DÜNYANIN BAŞKENTİ ROMA
Ve işte Roma'dasınız... 'Caput mundi' yani dünyanın başkenti! Buranın dünya kültürüne kazandırdığı o denli çok geleneksel, tarihi, sanatsal motif var ki... Kolezyum, Venedik Meydanı, Vatikan, San Pietro Bazilikası, İspanyol Merdivenleri, Trevi/Aşk Çeşmesi, Panteon, Navona Meydanı, Campo dei Fiori Meydanı, Popolo Meydanı... Ve en güzel caddeleri, sokakları Via Veneto, Via Margutta, Via del Corso, Via dei Condotti, Via Babuino,
Love Eat Pray filminde sıkça kullanılan Via dei Portoghesi... Size birkaç yürüyüş rotası çizmem gerekirse, mesela Villa Borghese bahçelerinde güzel bir tur attıktan sonra şahane Via Veneto caddesi boyunca tatlı bir meyille aşağıya kadar yürüyüp İspanyol Merdivenleri'ne ulaşabilirsiniz. Buradan karşıya geçip Via Condotti caddesindeki 1760 kuruluş tarihli Caffe Greco'da mola verebilir, cadde boyunca yürüyerek Venedik Meydanı'na çıkabilir ve biraz daha dayanırsanız arkasından Kolezyum'a bile ulaşabilirsiniz... Roma'ya gitmişken Tevere nehri boyunca salınmayı, nehir kenarındaki Castel Sant'Angelo etrafında vakit geçirmeyi ihmal etmeyin. Hatta buradan karşıya geçip, yine Roma'nın en güzel ve hareketli meydanlarından Navona'ya kolaylıkla ulaşabilirsiniz. Bir akşam yemeğinizi zaten mutlaka Navona'ya bağlanan dar sokaklardaki küçük lokantalarda yiyin. Bu bölgede gayet hoş ve mütevazı Ponte e Parione'de ya da uzun kuyruklar beklemeyi göze alırsanız efsane pizzacı Da Baffetto'da yemek yiyebilirsiniz. Yemek için tavsiye edeceğim diğer yerler Da Giovanna, La Carbonara, Nino, La Taverna degli Amici, Edy, Da Roberto, Pierluigi, Mario, Donei, Romeo, Baccano, Matricianella ve biraz uzaklaşmayı göze alırsanız -ki buna değer- Trattoria Monti. Barlardan en meşhurları Bar del Fico, Bar della Pace, turist olmasın İtalyanlara karışalım derseniz Ai Tre Scalini ve benim en sevdiğim Caffe Settembrini.

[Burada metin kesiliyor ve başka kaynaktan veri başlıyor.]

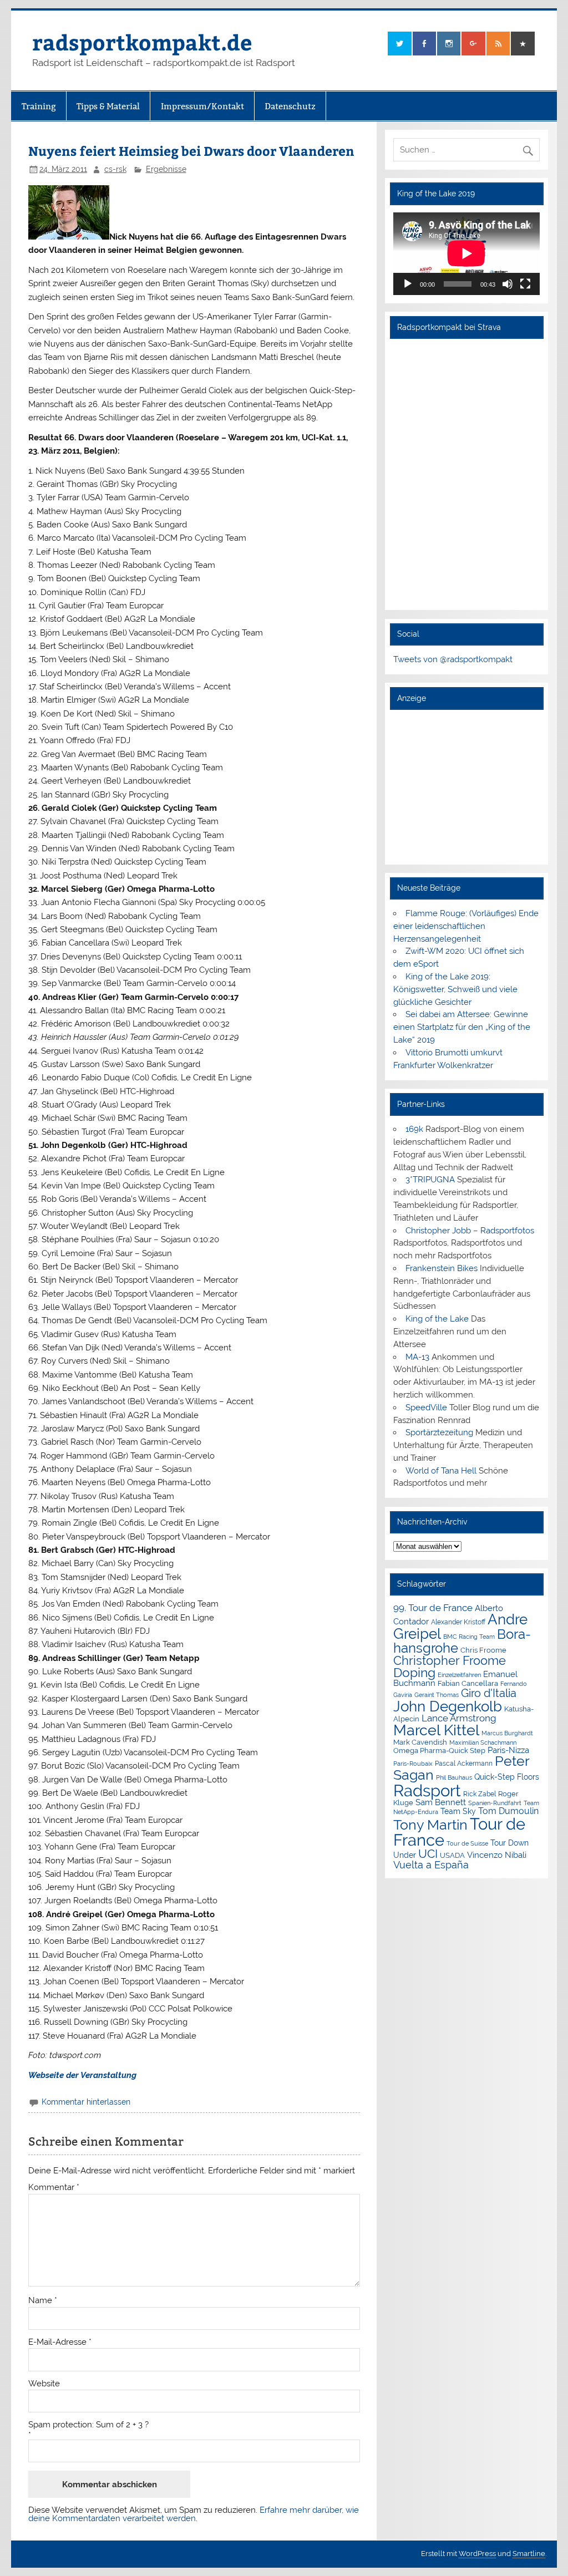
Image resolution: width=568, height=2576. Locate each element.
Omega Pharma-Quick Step (439, 1750)
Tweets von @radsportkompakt (453, 659)
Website (44, 2384)
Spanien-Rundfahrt (494, 1803)
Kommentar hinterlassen (86, 2101)
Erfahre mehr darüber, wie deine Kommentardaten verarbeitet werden (193, 2514)
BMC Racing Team (469, 1636)
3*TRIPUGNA (430, 1180)
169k (414, 1129)
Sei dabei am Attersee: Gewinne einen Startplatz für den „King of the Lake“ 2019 (461, 1027)
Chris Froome (483, 1650)
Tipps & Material (108, 106)
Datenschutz (290, 106)
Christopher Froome (449, 1661)
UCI (428, 1854)
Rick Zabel (479, 1794)
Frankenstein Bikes (441, 1268)
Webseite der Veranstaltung (82, 2075)
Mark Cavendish (420, 1742)
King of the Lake (437, 1319)
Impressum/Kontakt (202, 106)
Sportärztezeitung (439, 1432)
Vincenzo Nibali (496, 1855)
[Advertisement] (466, 786)
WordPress (477, 2553)
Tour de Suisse (467, 1843)
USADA (452, 1855)
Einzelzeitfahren (459, 1674)
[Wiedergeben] (407, 283)
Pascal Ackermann (464, 1763)
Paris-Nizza (508, 1750)
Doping (414, 1672)
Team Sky (458, 1811)
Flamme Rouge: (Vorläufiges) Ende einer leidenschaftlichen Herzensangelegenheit (465, 926)
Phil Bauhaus (454, 1777)
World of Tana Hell (440, 1471)
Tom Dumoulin (508, 1811)
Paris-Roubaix (413, 1763)
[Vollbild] (525, 283)
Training (39, 106)
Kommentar (53, 2187)
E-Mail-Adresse (60, 2342)
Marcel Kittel (436, 1730)
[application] (466, 253)
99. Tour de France (433, 1607)
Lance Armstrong (459, 1718)
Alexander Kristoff (458, 1622)
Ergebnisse (166, 169)
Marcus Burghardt (507, 1733)
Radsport (427, 1790)
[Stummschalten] (507, 283)
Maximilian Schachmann (482, 1742)
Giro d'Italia (488, 1693)
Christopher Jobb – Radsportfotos (469, 1231)
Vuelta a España (431, 1865)
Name (42, 2300)
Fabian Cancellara (468, 1683)
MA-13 (417, 1357)
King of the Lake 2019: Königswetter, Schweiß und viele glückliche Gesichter (455, 989)
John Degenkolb (447, 1706)
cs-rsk (115, 169)
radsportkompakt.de (142, 42)
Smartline (529, 2553)
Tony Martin (430, 1825)
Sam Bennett (440, 1802)
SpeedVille (426, 1408)
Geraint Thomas (436, 1695)
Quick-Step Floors (506, 1776)
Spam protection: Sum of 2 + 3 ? (88, 2425)
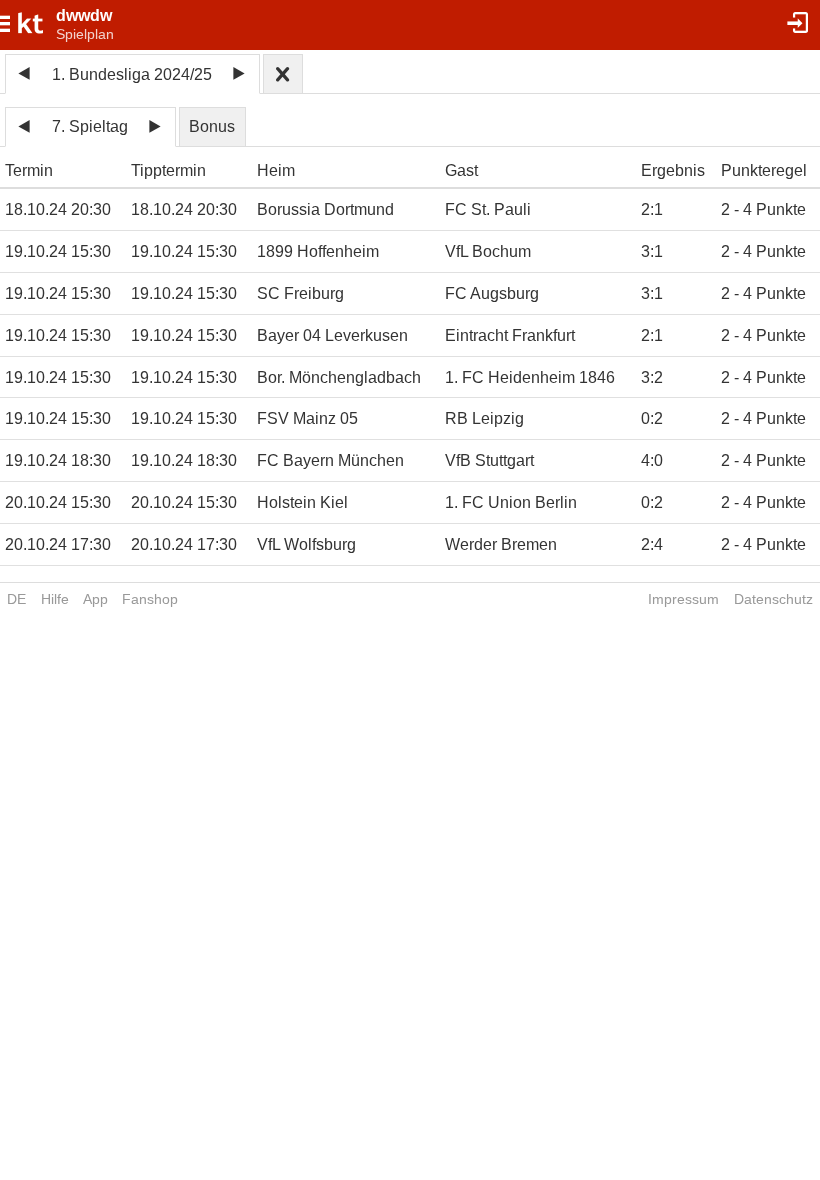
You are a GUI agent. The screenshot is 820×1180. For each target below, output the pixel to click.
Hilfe (55, 599)
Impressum (683, 599)
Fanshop (150, 599)
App (95, 599)
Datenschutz (773, 599)
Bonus (212, 126)
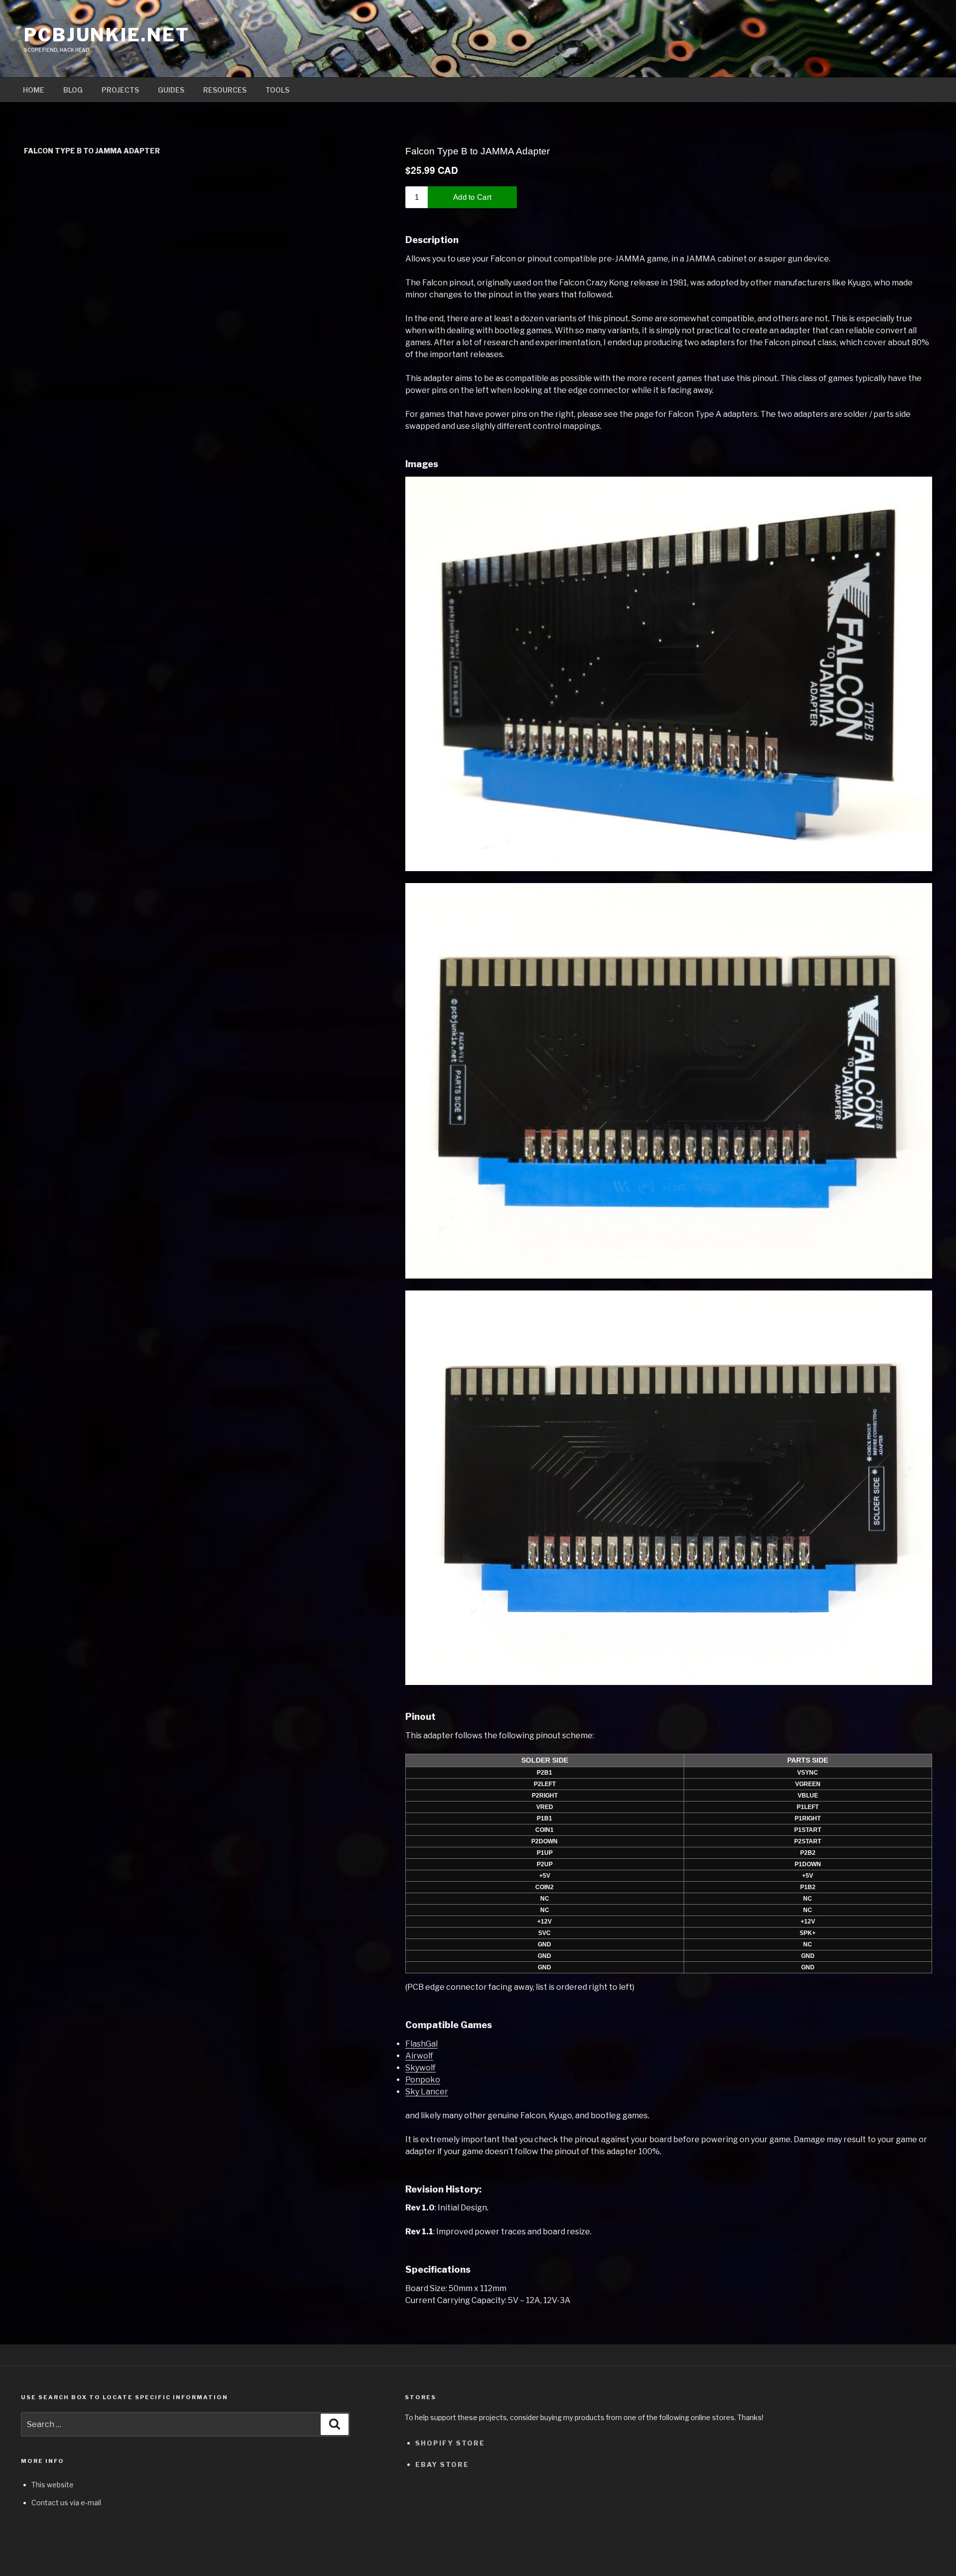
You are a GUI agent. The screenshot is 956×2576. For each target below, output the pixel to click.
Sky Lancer (426, 2091)
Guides (171, 90)
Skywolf (420, 2067)
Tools (277, 90)
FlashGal (421, 2044)
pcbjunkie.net (106, 35)
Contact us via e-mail (66, 2502)
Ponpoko (422, 2079)
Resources (224, 90)
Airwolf (419, 2056)
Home (33, 90)
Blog (73, 90)
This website (52, 2484)
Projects (120, 90)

BU MÜZELERİ GÖRMEDEN DÖNMEYİN
Roma'da ne yenir derseniz, başlangıç olarak bir 'fritti Romano' yani karışık kızartma tabağı, San Daniele jambonu, ana yemek olarak geleneksel lezzet işkembe 'trippa alla Romona', şahane makarnaları 'cacio e pepe' veya 'bucatini all'amatriciana' tavsiye olunur! Yanına Barolo şarabı... Üstüne de dünyaca ünlü Giolitti'den üç top dondurma: Amarena, Mitilli, More. Açıkçası Roma anlatmakla bitmiyor ama son olarak, daha az turistik olan Trastevere bölgesinde turlamanızı, Via del Corso caddesindeki Galleria Alberto Sordi'de kahve molası vermenizi ve şu müzeleri gezmenizi tavsiye ederim: Birincisi, Il Palazzo delle Esposizioni yani Sergi Sarayı... Ama öyle sonradan inşa edilmiş olanından değil, bildiğiniz hakiki yüzlerce yıllık saray! Ve düşünün, öyle görkemli ve tarihi bir yapının içine başarıyla yerleştirilmiş eş zamanlı çeşit çeşit serginin arasında dolanabiliyorsunuz. İkincisi Galleria Borghese... Ölmeden önce yapılması gerekenler listesine koyabilirsiniz: Canova ve Bernini'nin heykellerini görmek! Üçüncüsü MAXXI - Museo Nazionale delle Arti del XXI Secolo... Özetle, 21. Yüzyıl Sanatları Ulusal Müzesi... 2009 yılındaki açılışından bu yana dünya mimarisinde dillere destan olmuş, Zaha Hadid'in bu olağanüstü yapısını görmek için gidilir. MAXXI'de dolaşmak, gizemli bir aklın labirentinde kaybolmak ve sonunda harikalar diyarını keşfetmek gibi! Ve dördüncüsü GNAM - Galleria Nazionale dell'Arte Moderna, yani Ulusal Modern Sanat Galerisi... Büyük ustalar Canova, Klimt bir yana, De Chirico'nun hiç bilmediğim çok özel eserleriyle karşılaşmamı sağlayan bu mekana müteşekkirim... Tarihi sütunların arasında, zemini tamamen kırık aynayla kaplanmış giriş alanının da son derece büyüleyici olduğunu ilave etmeliyim.